In this tutorial we learned that: - typical daily rainfall events in places like western Kansas tend to be very small, in the order of 2 mm. We found this by inspecting a histogram and computing the median of all days with measurable rainfall.

  • the probability of having rainfall events larger than 5 mm is only 25%. We found this by using a cumulative density function. If we consider that rainfall interception by plant canopies and crop residue can range from 1 to several millimeters, daily rainfall events will be ineffective reaching the soil surface in regions with this type of daily rainfall distributions, where most of the soil water recharge will depend on larger rainfall events.

References

Clark, O. R. (1940). Interception of rainfall by prairie grasses, weeds, and certain crop plants. Ecological monographs, 10(2), 243-277.

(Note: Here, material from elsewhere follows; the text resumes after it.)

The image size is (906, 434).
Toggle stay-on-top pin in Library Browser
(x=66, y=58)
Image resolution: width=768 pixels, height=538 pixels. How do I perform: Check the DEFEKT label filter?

Dunkerley, D. (2000). Measuring interception loss and canopy storage in dryland vegetation: a brief review and evaluation of available research strategies. Hydrological Processes, 14(4), 669-678.

Kang, Y., Wang, Q. G., Liu, H. J., & Liu, P. S. (2004). Winter wheat canopy-interception with its influence factors under sprinkler irrigation. In 2004 ASAE Annual Meeting (p. 1). American Society of Agricultural and Biological Engineers.